Using the listing below, set down each line from the line containing "Valencia (546, 1798)" through the line containing "El Cultural (381, 95)", both ends included, exactly and with nothing added.

-------

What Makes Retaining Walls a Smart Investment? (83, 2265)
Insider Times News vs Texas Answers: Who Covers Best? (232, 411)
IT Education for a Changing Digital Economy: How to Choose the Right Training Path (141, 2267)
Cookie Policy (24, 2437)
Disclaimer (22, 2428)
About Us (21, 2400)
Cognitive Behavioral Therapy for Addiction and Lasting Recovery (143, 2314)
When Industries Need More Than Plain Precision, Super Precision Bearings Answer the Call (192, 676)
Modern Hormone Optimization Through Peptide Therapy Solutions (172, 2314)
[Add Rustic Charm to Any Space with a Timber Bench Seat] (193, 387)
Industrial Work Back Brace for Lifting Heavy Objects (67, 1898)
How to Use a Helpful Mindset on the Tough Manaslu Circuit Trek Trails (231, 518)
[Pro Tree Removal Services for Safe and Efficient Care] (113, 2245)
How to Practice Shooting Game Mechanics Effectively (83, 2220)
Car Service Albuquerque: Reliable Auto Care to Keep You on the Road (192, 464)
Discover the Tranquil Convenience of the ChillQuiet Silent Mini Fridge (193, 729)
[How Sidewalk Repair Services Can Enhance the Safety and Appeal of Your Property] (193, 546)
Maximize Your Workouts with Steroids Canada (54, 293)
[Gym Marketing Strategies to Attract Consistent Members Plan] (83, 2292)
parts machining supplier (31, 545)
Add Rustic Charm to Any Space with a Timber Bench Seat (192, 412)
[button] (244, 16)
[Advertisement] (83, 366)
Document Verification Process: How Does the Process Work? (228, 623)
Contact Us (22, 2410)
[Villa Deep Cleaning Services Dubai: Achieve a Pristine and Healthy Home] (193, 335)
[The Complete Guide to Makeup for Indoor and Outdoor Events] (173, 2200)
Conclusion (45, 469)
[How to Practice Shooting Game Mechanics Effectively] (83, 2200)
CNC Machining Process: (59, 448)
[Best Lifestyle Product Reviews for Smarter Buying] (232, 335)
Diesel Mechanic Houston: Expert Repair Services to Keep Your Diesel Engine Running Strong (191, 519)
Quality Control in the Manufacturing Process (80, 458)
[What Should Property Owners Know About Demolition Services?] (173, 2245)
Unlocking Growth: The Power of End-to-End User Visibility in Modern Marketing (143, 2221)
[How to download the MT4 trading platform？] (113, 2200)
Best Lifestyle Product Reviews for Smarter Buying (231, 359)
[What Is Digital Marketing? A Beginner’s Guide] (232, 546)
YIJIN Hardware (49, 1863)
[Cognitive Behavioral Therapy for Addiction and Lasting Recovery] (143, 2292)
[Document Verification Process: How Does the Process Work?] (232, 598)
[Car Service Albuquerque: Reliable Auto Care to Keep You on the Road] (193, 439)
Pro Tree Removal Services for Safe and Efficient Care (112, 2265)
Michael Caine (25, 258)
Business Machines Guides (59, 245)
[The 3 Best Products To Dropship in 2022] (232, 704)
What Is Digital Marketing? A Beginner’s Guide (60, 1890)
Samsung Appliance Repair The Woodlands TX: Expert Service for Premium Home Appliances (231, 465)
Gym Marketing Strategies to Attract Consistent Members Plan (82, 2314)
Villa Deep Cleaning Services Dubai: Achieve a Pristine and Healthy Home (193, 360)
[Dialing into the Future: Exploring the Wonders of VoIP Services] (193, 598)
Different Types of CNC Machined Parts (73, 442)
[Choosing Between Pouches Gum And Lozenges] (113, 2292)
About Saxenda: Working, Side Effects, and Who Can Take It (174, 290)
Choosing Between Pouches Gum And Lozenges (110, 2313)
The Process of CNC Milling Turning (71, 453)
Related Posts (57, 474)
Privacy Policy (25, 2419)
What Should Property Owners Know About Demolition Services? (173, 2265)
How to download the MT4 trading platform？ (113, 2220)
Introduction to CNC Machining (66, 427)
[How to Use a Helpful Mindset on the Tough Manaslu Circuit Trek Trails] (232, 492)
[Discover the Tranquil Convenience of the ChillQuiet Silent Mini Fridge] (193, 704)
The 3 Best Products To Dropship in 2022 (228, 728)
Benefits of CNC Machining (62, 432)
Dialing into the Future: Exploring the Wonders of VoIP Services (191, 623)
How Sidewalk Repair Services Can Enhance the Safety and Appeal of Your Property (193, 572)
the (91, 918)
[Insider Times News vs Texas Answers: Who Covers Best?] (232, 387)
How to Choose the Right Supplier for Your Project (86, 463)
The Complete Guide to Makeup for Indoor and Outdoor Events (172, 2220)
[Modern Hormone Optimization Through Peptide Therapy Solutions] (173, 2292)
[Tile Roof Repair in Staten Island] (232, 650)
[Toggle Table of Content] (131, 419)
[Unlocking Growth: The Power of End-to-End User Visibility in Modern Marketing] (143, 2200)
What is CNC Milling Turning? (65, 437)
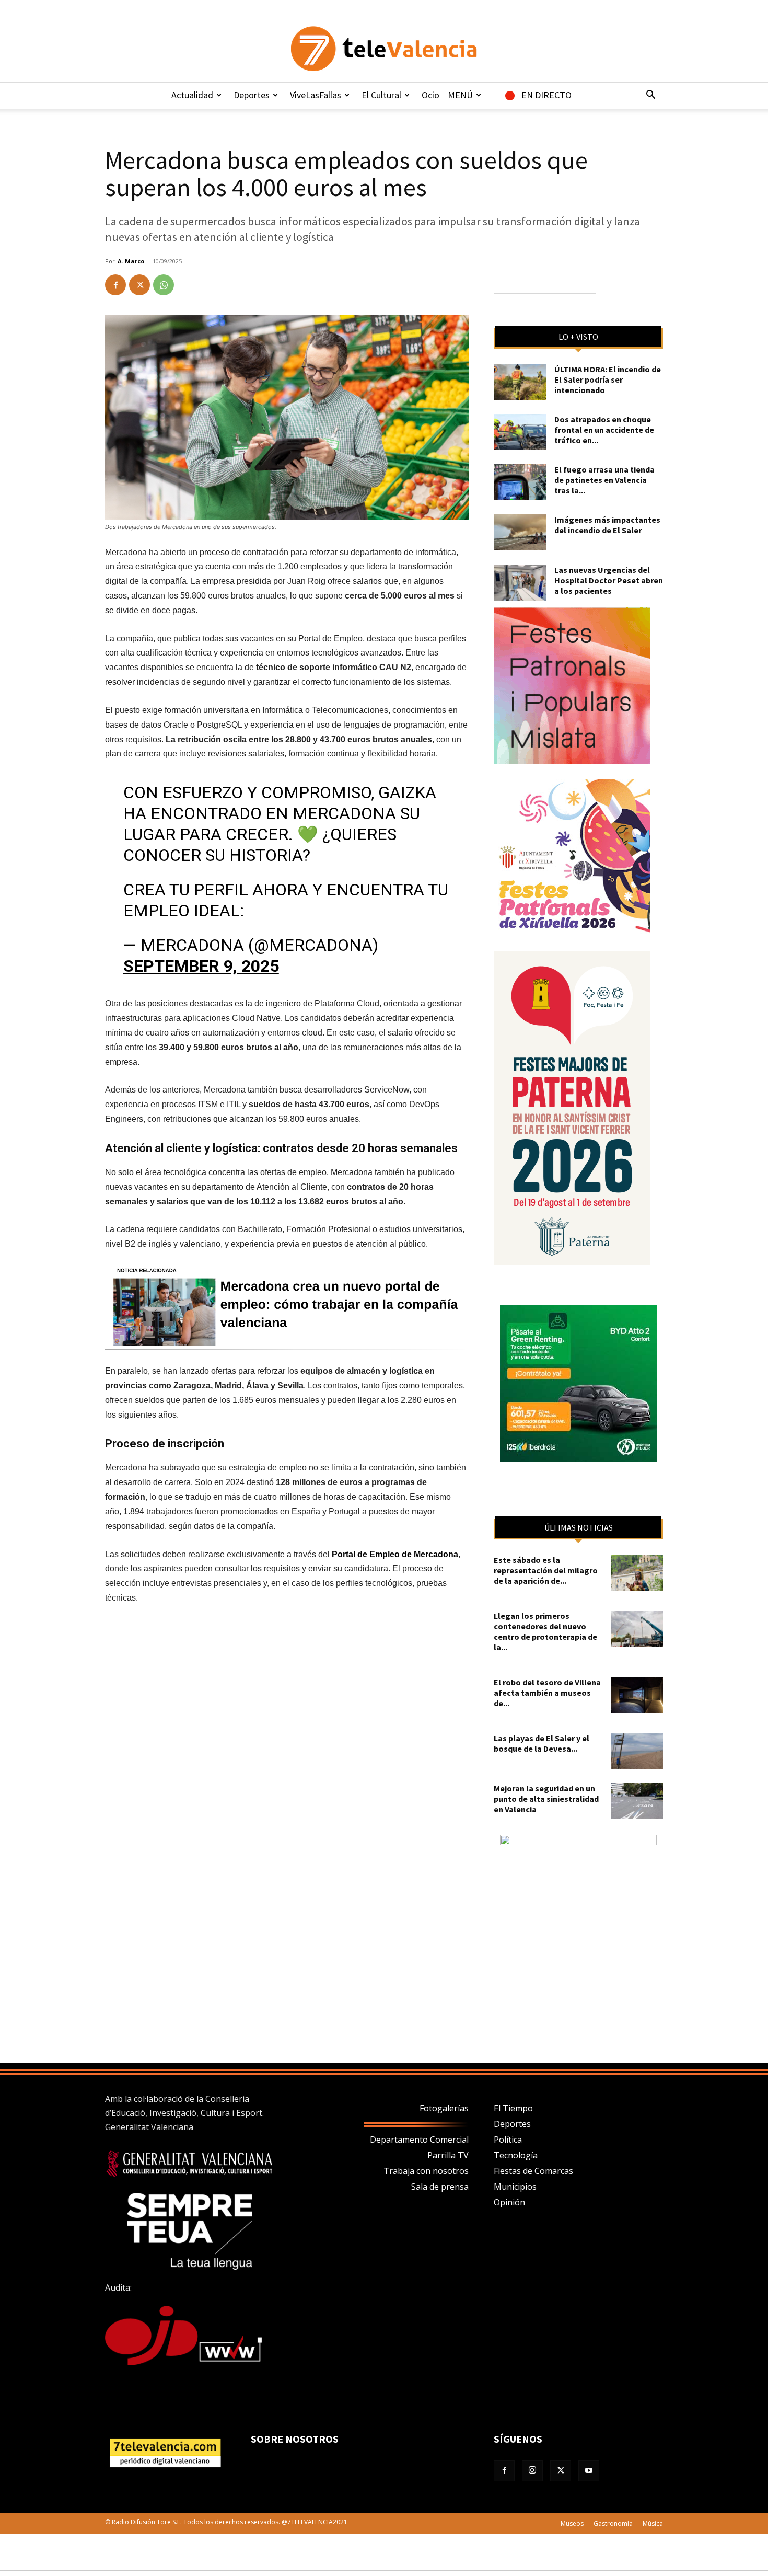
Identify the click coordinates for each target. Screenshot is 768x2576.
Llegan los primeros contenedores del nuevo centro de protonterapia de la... (545, 1631)
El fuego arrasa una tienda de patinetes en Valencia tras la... (604, 480)
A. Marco (131, 261)
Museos (572, 2523)
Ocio (430, 95)
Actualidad (192, 95)
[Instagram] (532, 2470)
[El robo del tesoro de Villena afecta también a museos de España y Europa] (637, 1695)
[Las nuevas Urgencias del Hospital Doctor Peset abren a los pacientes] (520, 583)
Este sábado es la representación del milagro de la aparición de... (546, 1570)
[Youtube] (588, 2470)
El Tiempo (513, 2108)
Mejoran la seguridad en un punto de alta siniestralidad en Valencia (546, 1798)
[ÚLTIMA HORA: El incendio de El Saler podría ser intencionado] (520, 382)
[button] (650, 95)
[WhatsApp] (163, 284)
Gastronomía (613, 2523)
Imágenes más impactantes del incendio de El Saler (607, 524)
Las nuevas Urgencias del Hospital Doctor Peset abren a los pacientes (608, 580)
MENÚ (460, 95)
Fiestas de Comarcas (533, 2171)
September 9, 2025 (201, 966)
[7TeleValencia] (384, 48)
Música (653, 2523)
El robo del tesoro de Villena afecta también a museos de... (547, 1692)
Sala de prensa (440, 2186)
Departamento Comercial (419, 2139)
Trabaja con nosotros (426, 2171)
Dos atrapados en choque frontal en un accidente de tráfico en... (604, 429)
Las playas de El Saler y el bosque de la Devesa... (541, 1743)
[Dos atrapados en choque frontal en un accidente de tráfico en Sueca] (520, 432)
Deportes (252, 95)
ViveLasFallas (315, 95)
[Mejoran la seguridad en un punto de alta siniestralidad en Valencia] (637, 1801)
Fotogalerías (444, 2108)
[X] (139, 284)
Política (508, 2139)
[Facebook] (115, 284)
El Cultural (381, 95)
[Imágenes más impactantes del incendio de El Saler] (520, 532)
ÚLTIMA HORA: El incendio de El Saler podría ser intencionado (607, 379)
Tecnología (516, 2155)
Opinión (509, 2202)
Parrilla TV (448, 2155)
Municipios (515, 2186)
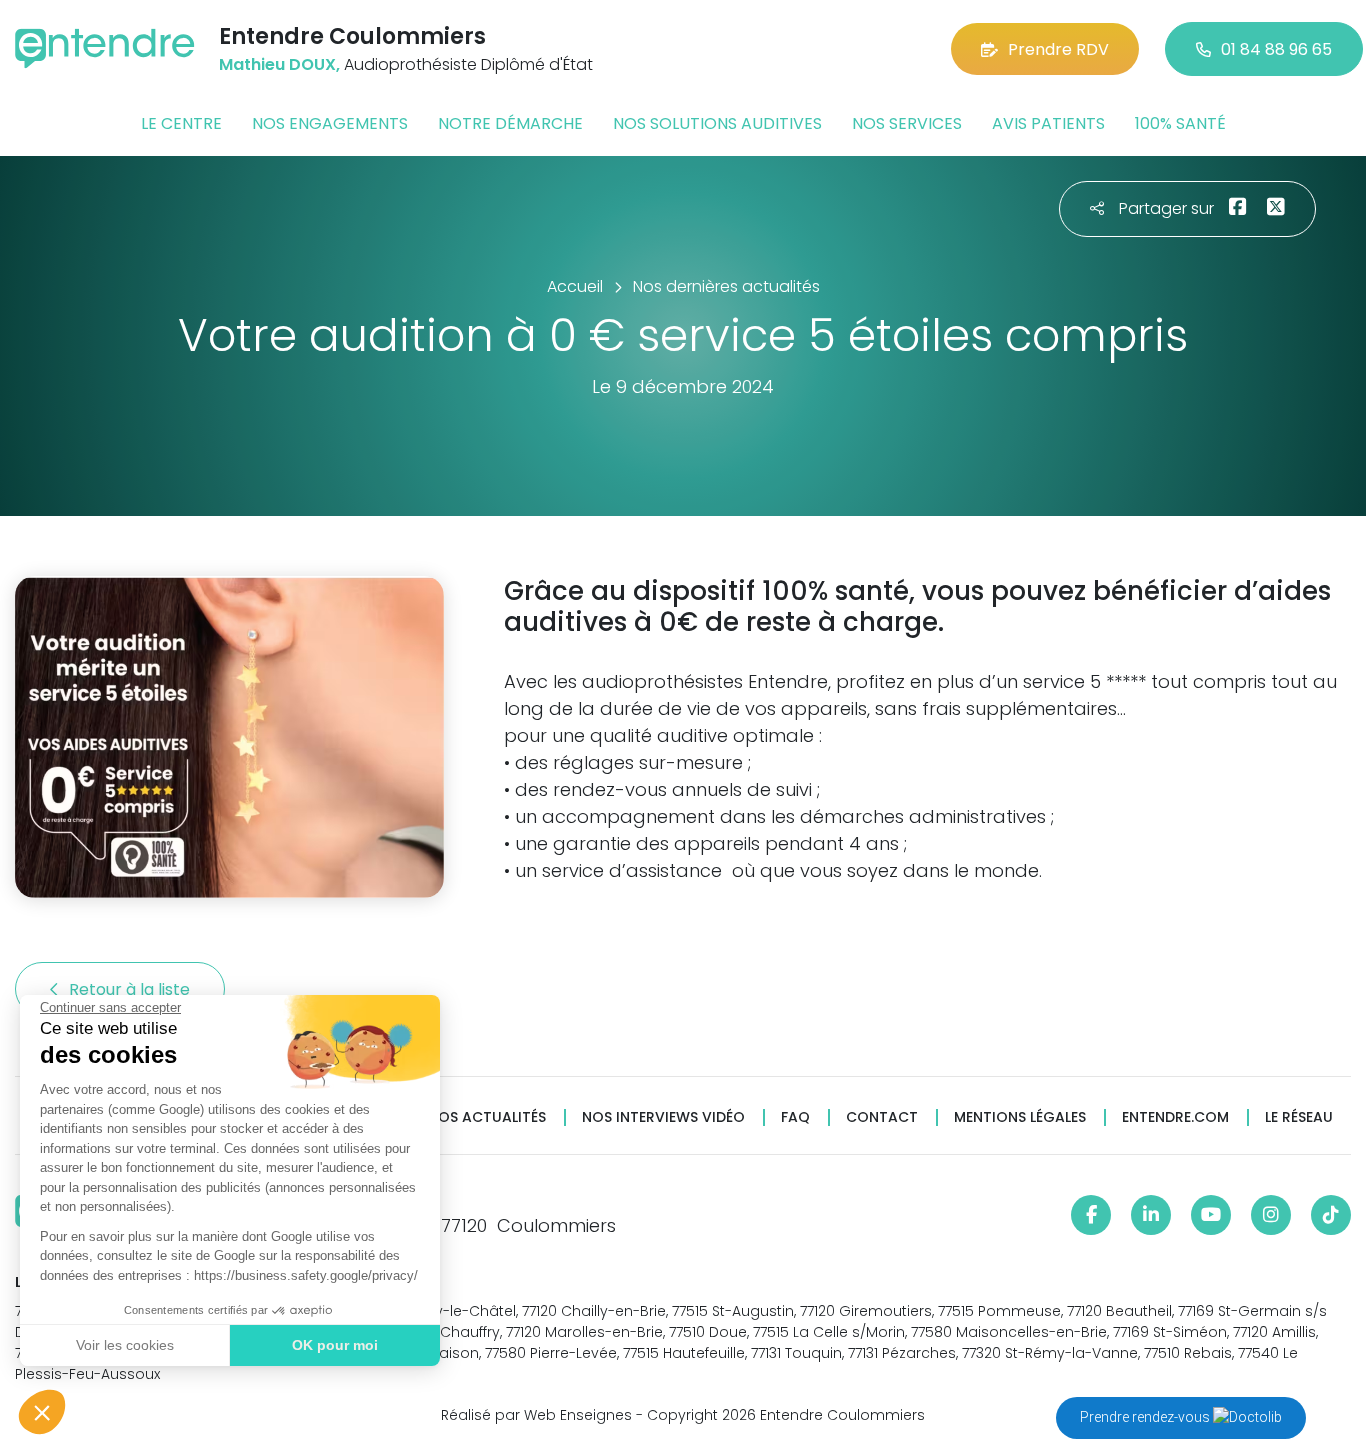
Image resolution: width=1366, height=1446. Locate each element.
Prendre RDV (1058, 49)
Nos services (907, 123)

-------

### Result below:
Mejoran la seguridad en un punto de alta siniestralidad en Valencia (546, 1798)
[ÚLTIMA HORA: El incendio de El Saler podría ser intencionado] (520, 382)
[button] (650, 95)
[WhatsApp] (163, 284)
Gastronomía (613, 2523)
Imágenes más impactantes del incendio de El Saler (607, 524)
Las nuevas Urgencias del Hospital Doctor Peset abren a los pacientes (608, 580)
MENÚ (460, 95)
Fiestas de Comarcas (533, 2171)
September 9, 2025 (201, 966)
[7TeleValencia] (384, 48)
Música (653, 2523)
El robo del tesoro de Villena afecta también a museos de... (547, 1692)
Sala de prensa (440, 2186)
Departamento Comercial (419, 2139)
Trabaja con nosotros (426, 2171)
Dos atrapados en choque frontal en un accidente de tráfico en... (604, 429)
Las playas de El Saler y el bosque de la Devesa... (541, 1743)
[Dos atrapados en choque frontal en un accidente de tráfico en Sueca] (520, 432)
Deportes (252, 95)
ViveLasFallas (315, 95)
[Mejoran la seguridad en un punto de alta siniestralidad en Valencia] (637, 1801)
Fotogalerías (444, 2108)
[X] (139, 284)
Política (508, 2139)
[Facebook] (115, 284)
El Cultural (381, 95)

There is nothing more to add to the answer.